Problem details:
Report each line of the data that has "computer" somewhere in it.
:: Data provided ::
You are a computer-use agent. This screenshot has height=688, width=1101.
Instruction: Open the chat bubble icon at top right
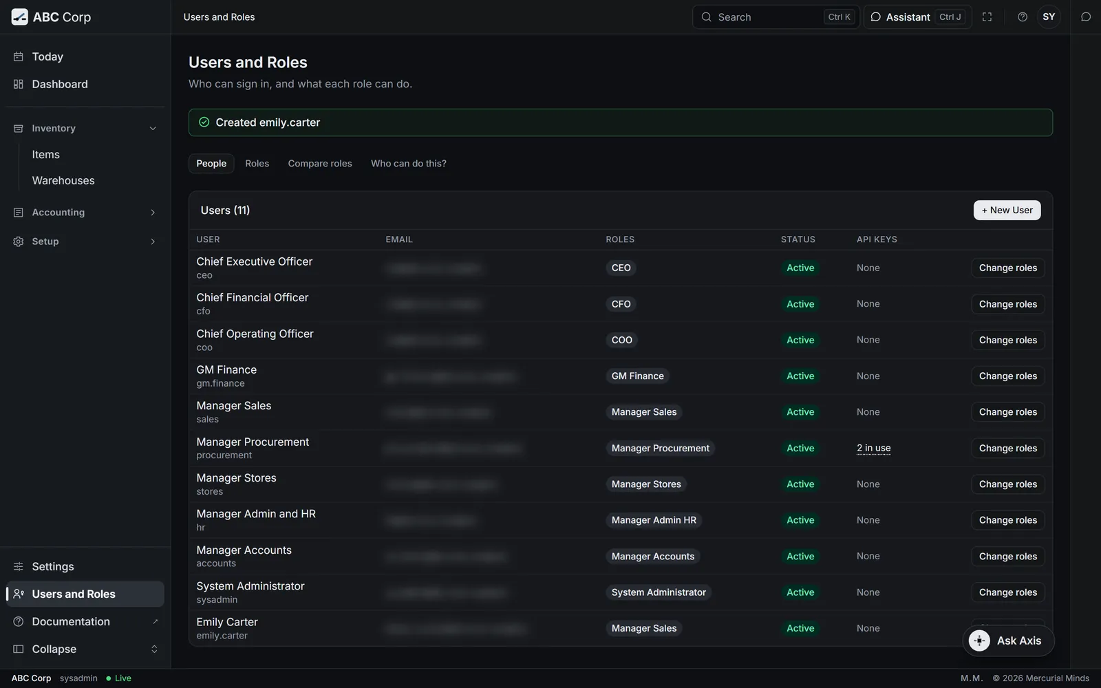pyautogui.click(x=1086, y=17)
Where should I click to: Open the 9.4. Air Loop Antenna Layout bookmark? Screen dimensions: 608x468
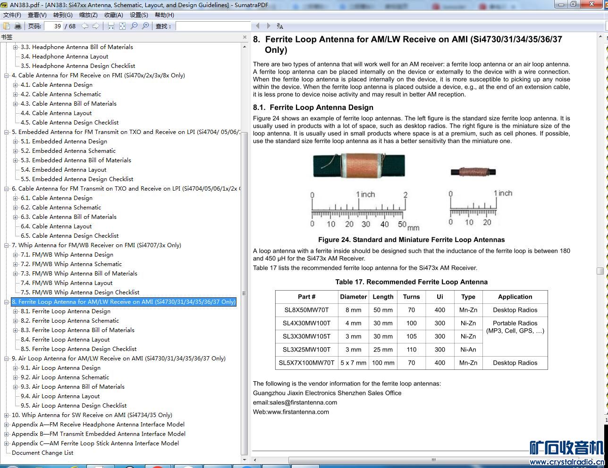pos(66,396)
:::
:: Data provided ::
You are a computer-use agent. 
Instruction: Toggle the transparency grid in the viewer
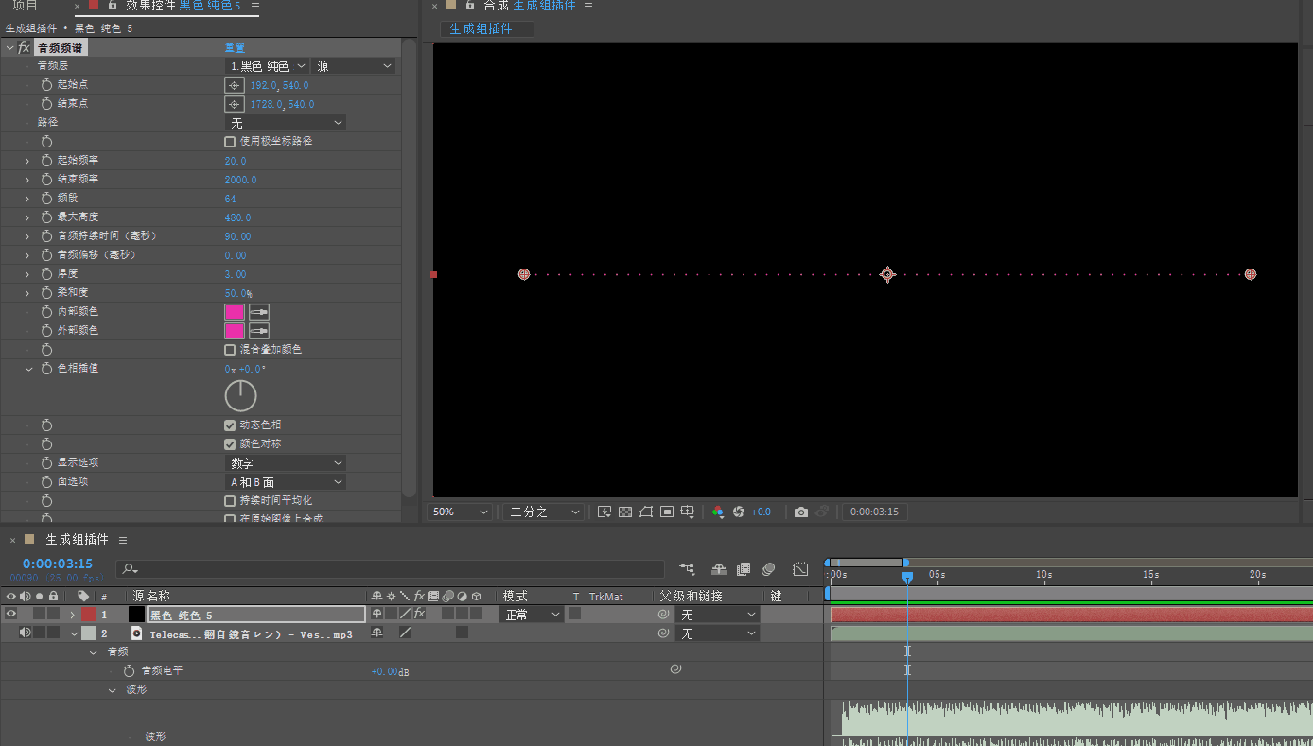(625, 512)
:::
:: Data provided ::
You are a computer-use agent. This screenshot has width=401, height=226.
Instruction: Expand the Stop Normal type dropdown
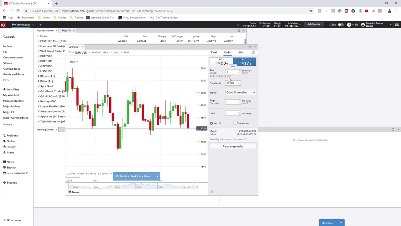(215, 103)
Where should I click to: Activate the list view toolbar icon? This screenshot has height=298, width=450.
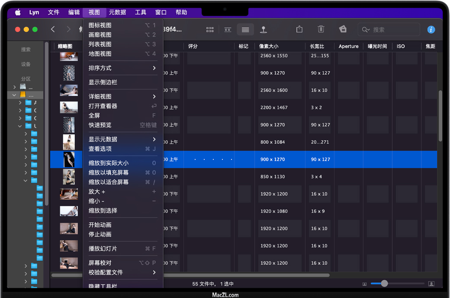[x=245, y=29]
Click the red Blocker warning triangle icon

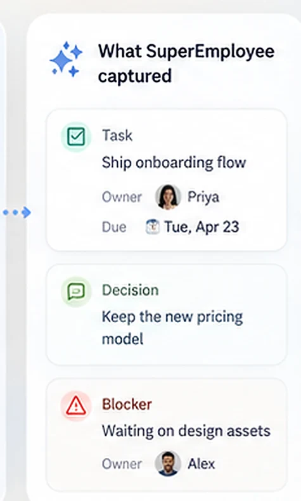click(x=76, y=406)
:::
Answer to this exercise:
You are a computer-use agent. This screenshot has height=688, width=1101.
You are a computer-use agent. 
You are a computer-use agent. This screenshot has width=401, height=226.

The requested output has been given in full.